Screenshot grounding data:
*****
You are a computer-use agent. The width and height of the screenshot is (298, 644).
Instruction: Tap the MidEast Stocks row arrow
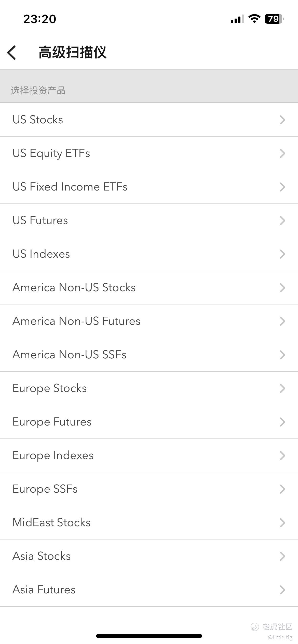pyautogui.click(x=282, y=523)
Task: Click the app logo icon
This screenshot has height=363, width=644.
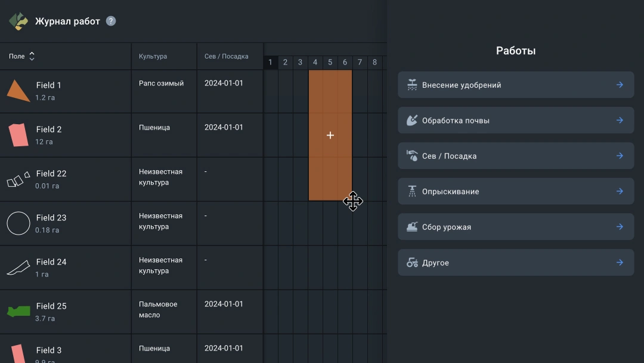Action: click(18, 21)
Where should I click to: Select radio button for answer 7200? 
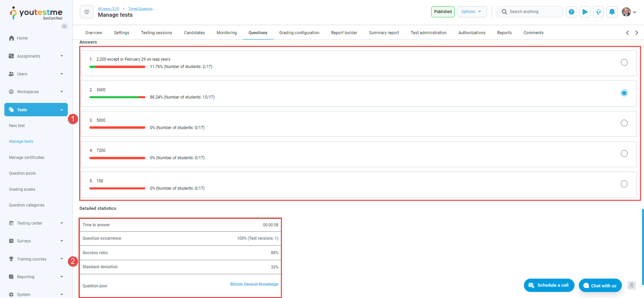[624, 154]
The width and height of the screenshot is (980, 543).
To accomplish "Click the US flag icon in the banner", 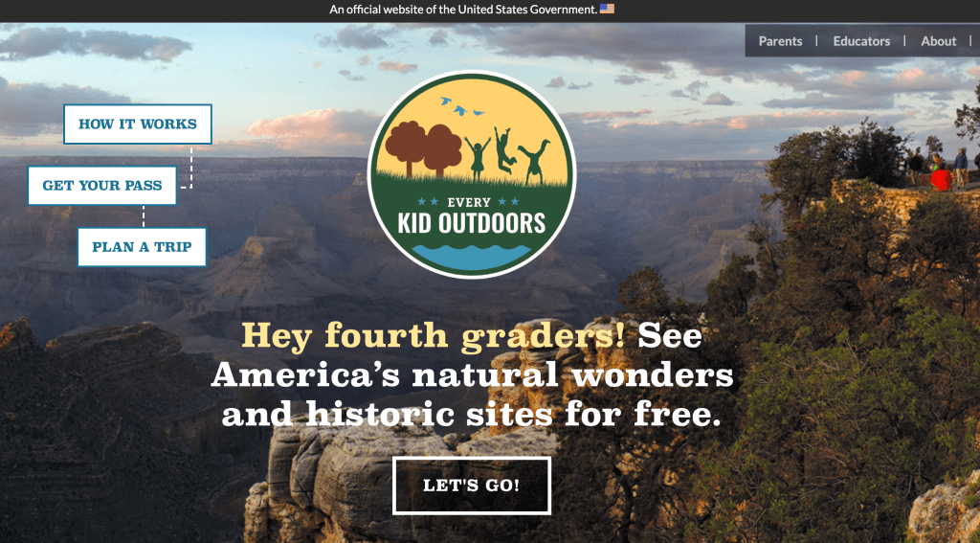I will [x=607, y=9].
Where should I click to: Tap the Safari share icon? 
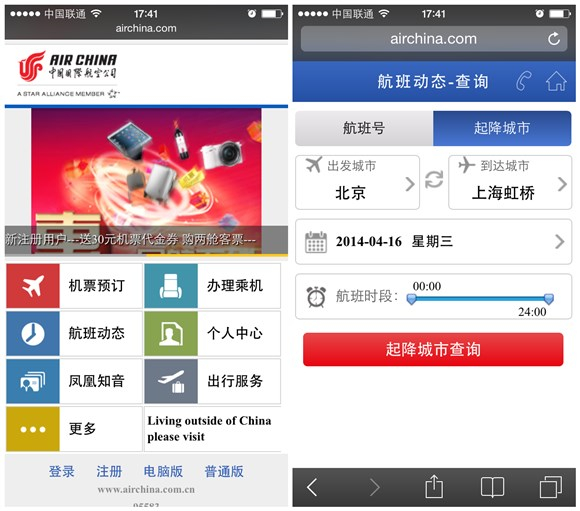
*****
Aim of the task:
Write out the records above exactly. Begin with the first line, end with the line holding "The width and height of the screenshot is (980, 543).", and drop the pictures.

Reply to the task:
You are a computer-use agent. The width and height of the screenshot is (298, 644).
Instruction: Tap the MidEast Stocks row arrow
pyautogui.click(x=282, y=523)
Task: Click the app logo icon
This screenshot has height=363, width=644.
Action: click(18, 21)
Where should I click to: Select radio button for answer 7200? 
[624, 154]
The width and height of the screenshot is (980, 543).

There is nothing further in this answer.